Roz's birth was a little more interesting than the rest of our C-section births. It started off normally - hospital gown, IV, watching "The Price Is Right" - but after a couple of blood tests, the medical people were a bit alarmed at my low level of platelets. They were worried that my blood wouldn't clot, so they made us wait around for a while and think good platelet thoughts before they would perform surgery. Finally they figured that the way to thicken up my blood would be to get me "un-pregnant," so they went ahead. I had also asked my doctor to tie my tubes, because without installing a zipper, there were only so many C-sections I could have. And five kids - really. Hubby gets enough crap at work as it is, and going to the store with five kids and having people ask if they're all mine or if I "know what causes that" (I don't! I really don't!) gets kind of old.

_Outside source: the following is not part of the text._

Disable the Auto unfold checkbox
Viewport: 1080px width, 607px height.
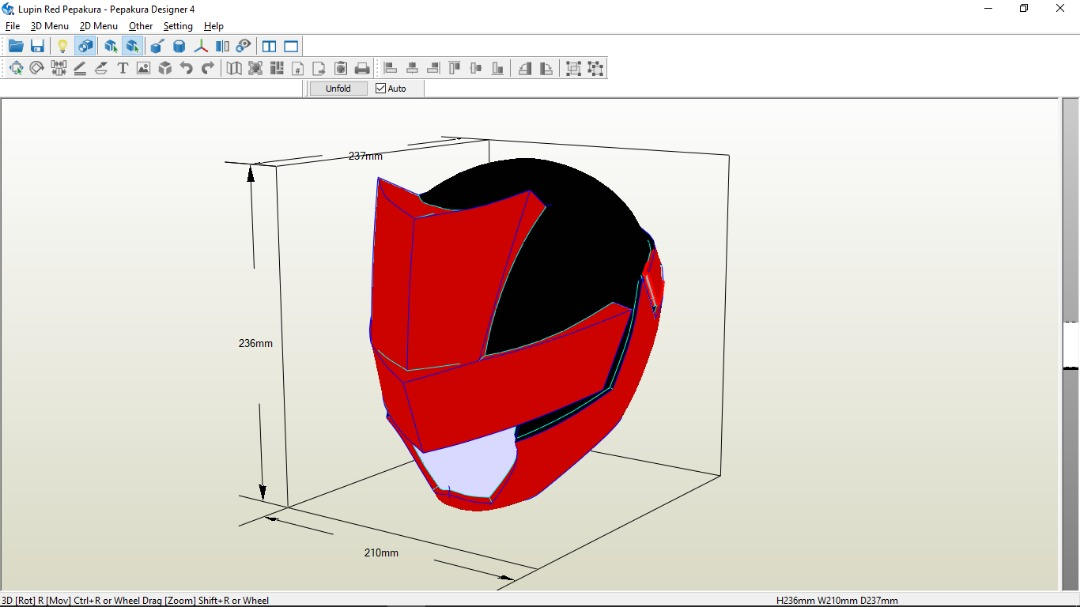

So off we went to the operating room, Roz was born, she was beautiful, we cried, it was great, and then I'm lying there going, OK, let's wrap it up, when I heard the doctor say, "We have a little bleeder here." And you know how casually medical people say things - your arm falls off and they try to tone it down: "Your arm seems to have fallen off." What happened was, when the doctor pulled up my Fallopian tube to tie it, it broke a capillary attached to a major blood vessel - about as big around as my doctor's finger, he said - and it wouldn't stop bleeding. Apparently we didn't think enough good platelet thoughts.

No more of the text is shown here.